Transcribe the entries that follow, every word as written, and drop the pictures.

[[ DATASET open ]]

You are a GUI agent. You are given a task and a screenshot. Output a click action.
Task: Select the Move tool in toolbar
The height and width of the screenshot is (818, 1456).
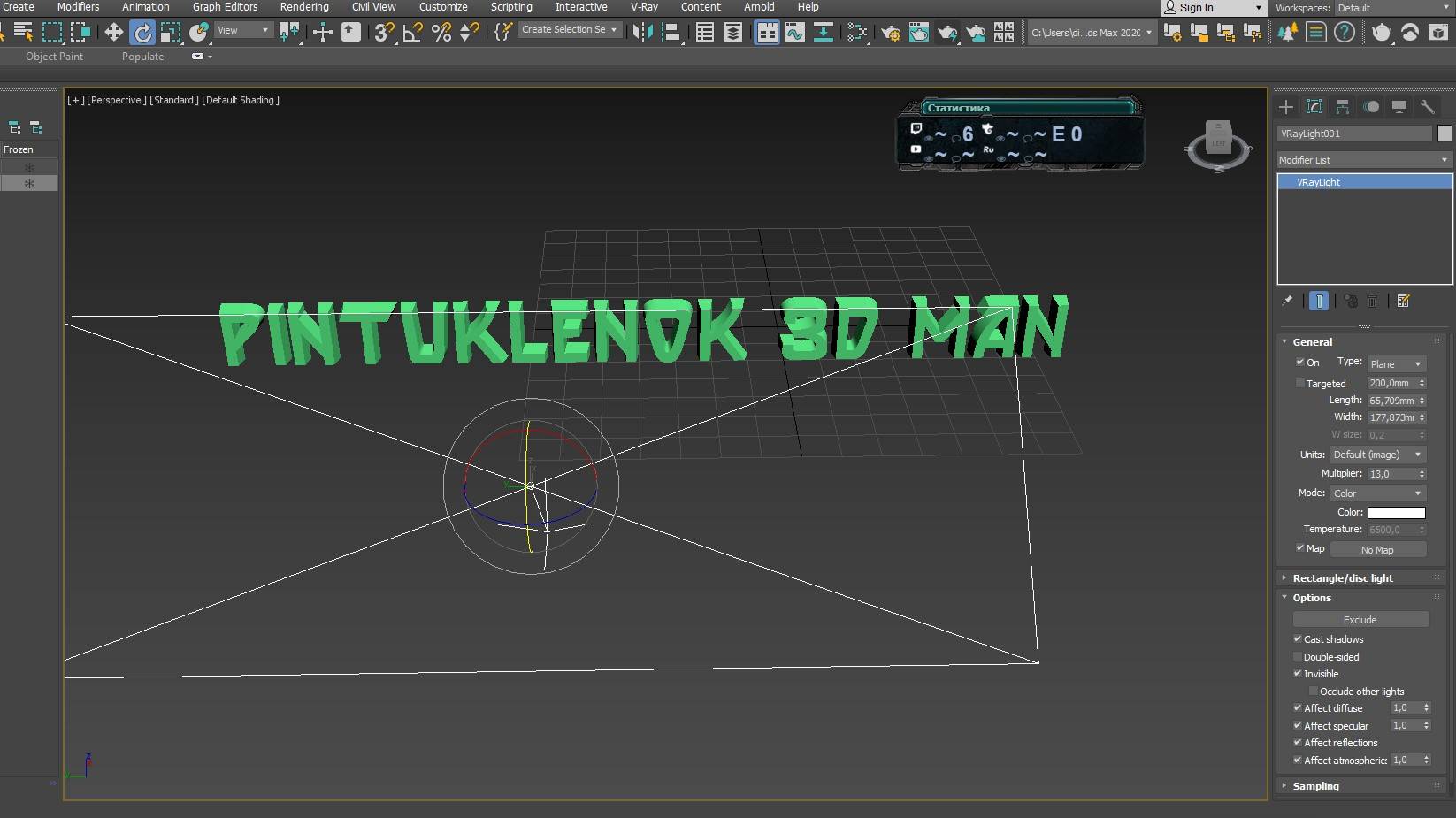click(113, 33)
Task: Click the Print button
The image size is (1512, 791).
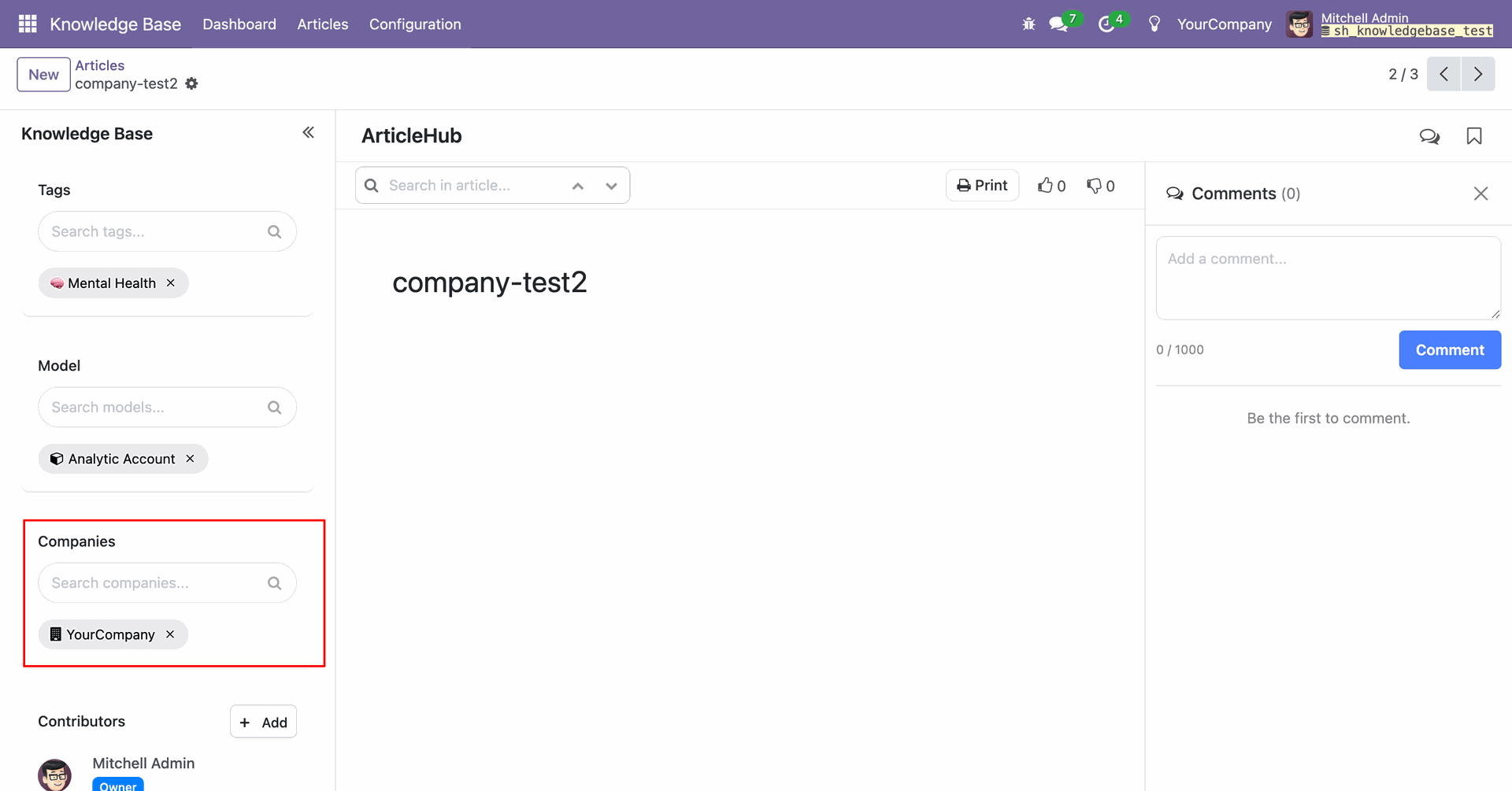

[[ DATASET closed ]]

# SOLUTION TO THIS EXERCISE
You are a GUI agent. You are given a task and a screenshot. Output a click action.
Task: Select the Move tool in toolbar
The height and width of the screenshot is (818, 1456).
click(113, 33)
Task: Click the Print button
The image size is (1512, 791).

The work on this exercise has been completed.